The melanocortin pathway is involved in the regulation of several physiological functions including skin pigmentation, steroidogenesis, obesity, energy homeostasis, and exocrine gland function. This melanocortin pathway consists of five known G-protein coupled receptors, endogenous agonists derived from the proopiomelanocortin (POMC) gene transcript, the endogenous antagonists Agouti and the Agouti-related protein (AGRP) and signals through the intracellular cAMP signal transduction pathway. The endogenous melanocortin agonists contain the putative message sequence "His-Phe-Arg-Trp," postulated to be important for melanocortin receptor molecular recognition and stimulation. Herein, we report a tetrapeptide library, based upon the template Ac-His-D-Phe-Arg-Trp-NH(2), consisting of 20 members that have been modified at the Trp(9) position (alpha-MSH numbering) and pharmacologically characterized for agonist activity at the mouse melanocortin receptors MC1R, MC3R, MC4R, and MC5R. Results from this study yielded compounds that ranged in pharmacological properties from equipotent to a loss of melanocortin receptor activity at up to 100 microM concentrations. Interestingly, modification of the Trp(9) in the tetrapeptide template at the MC1R resulted in only up to a 220-fold potency change, while at the MC4R and MC5R, up to a 9700-fold decrease in potency was observed, suggesting the MC1R is more tolerant of the modifications examined herein. The most notable results of this study include identification that the Trp(9) indole moiety in the tetrapeptide template is important for melanocortin-3 receptor agonist potency, and that this position can be used to design melanocortin ligands possessing receptor selectivity for the peripherally expressed MC1 and MC5 versus the centrally expressed MC3 and MC4 receptors. Specifically, the Ac-His-D-Phe-Arg-Tic-NH(2) and the Ac-His-D-Phe-Arg-Bip-NH(2) tetrapeptides possessed nanomolar MC1R and MC5R potency but micromolar MC3R and MC4R agonist potency. Additionally, these studies identified that substitution of the Trp amino acid with either Nal(2') or D-Nal(2') resulted in equipotent melanocortin receptor potency, suggesting that the chemically reactive Trp indole side chain may be replaced with the nonreactive Nal(2') moiety for the design of nonpeptide melanocortin receptor agonists.

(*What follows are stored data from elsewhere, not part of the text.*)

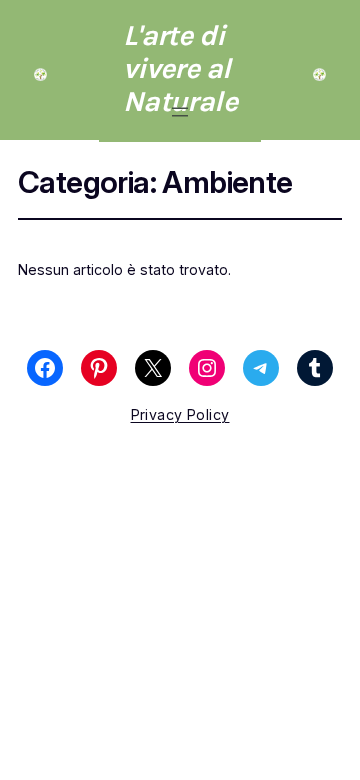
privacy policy (180, 414)
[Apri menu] (180, 112)
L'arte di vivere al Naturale (180, 68)
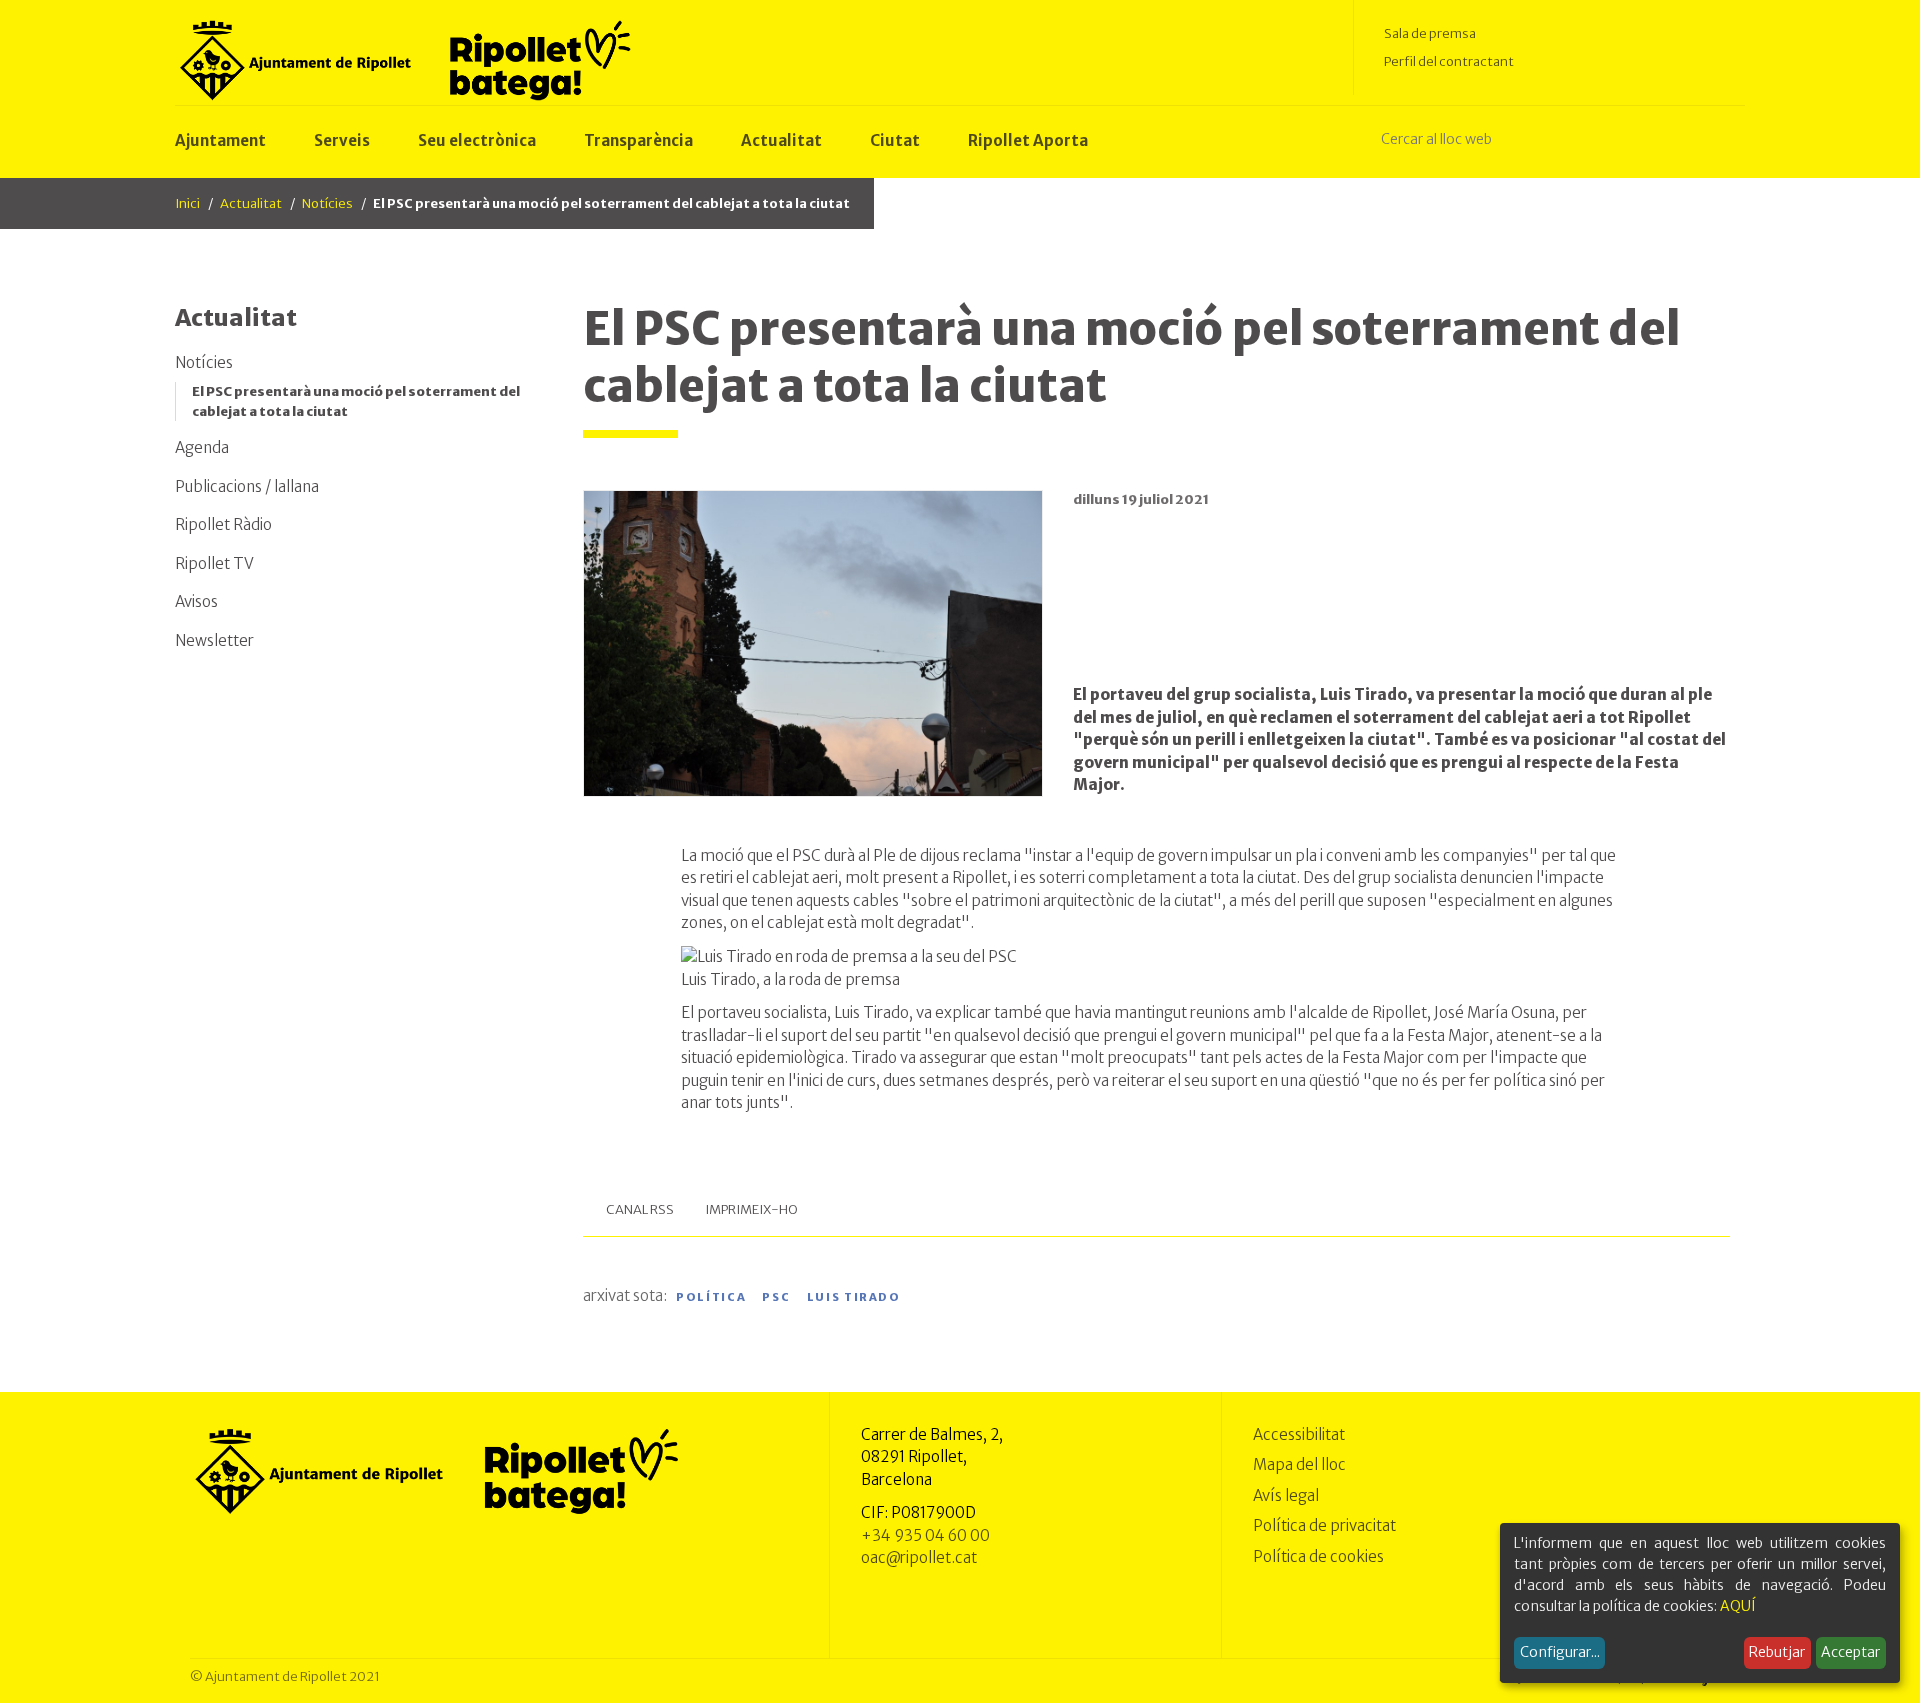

黑皮质素途径参与多种生理功能的调节,包括皮肤色素沉着、类固醇生成、肥胖、能量稳态和外分泌腺功能。该黑皮质素途径由五个已知的G蛋白偶联受体、源自阿黑皮素原(POMC)基因转录本的内源性激动剂、内源性拮抗剂刺鼠信号蛋白和刺鼠相关蛋白(AGRP)组成,并通过细胞内cAMP信号转导途径传递信号。内源性黑皮质素激动剂包含假定的信息序列“His-Phe-Arg-Trp”,推测该序列对黑皮质素受体的分子识别和刺激很重要。在此,我们报道了一个基于模板Ac-His-D-Phe-Arg-Trp-NH₂的四肽库,该库由20个成员组成,这些成员在Trp(9)位置(α-MSH编号)进行了修饰,并对其在小鼠黑皮质素受体MC1R、MC3R、MC4R和MC5R上的激动剂活性进行了药理学表征。这项研究的结果产生了一系列化合物,其药理性质从等效到在高达100μM浓度下丧失黑皮质素受体活性不等。有趣的是,在MC1R处对四肽模板中的Trp(9)进行修饰仅导致效力变化高达220倍,而在MC4R和MC5R处,观察到效力下降高达9700倍,这表明MC1R对本文研究的修饰更具耐受性。这项研究最显著的结果包括确定四肽模板中的Trp(9)吲哚部分对黑皮质素-3受体激动剂效力很重要,并且该位置可用于设计对在外周表达的MC1和MC5与在中枢表达的MC3和MC4受体具有受体选择性的黑皮质素配体。具体而言,Ac-His-D-Phe-Arg-Tic-NH₂和Ac-His-D-Phe-Arg-Bip-NH₂四肽具有纳摩尔级的MC1R和MC5R效力,但具有微摩尔级的MC3R和MC4R激动剂效力。此外,这些研究确定用Nal(2')或D-Nal(2')替代Trp氨基酸会导致等效的黑皮质素受体效力,这表明在设计非肽类黑皮质素受体激动剂时,具有化学反应性的Trp吲哚侧链可以被无反应性的Nal(2')部分取代。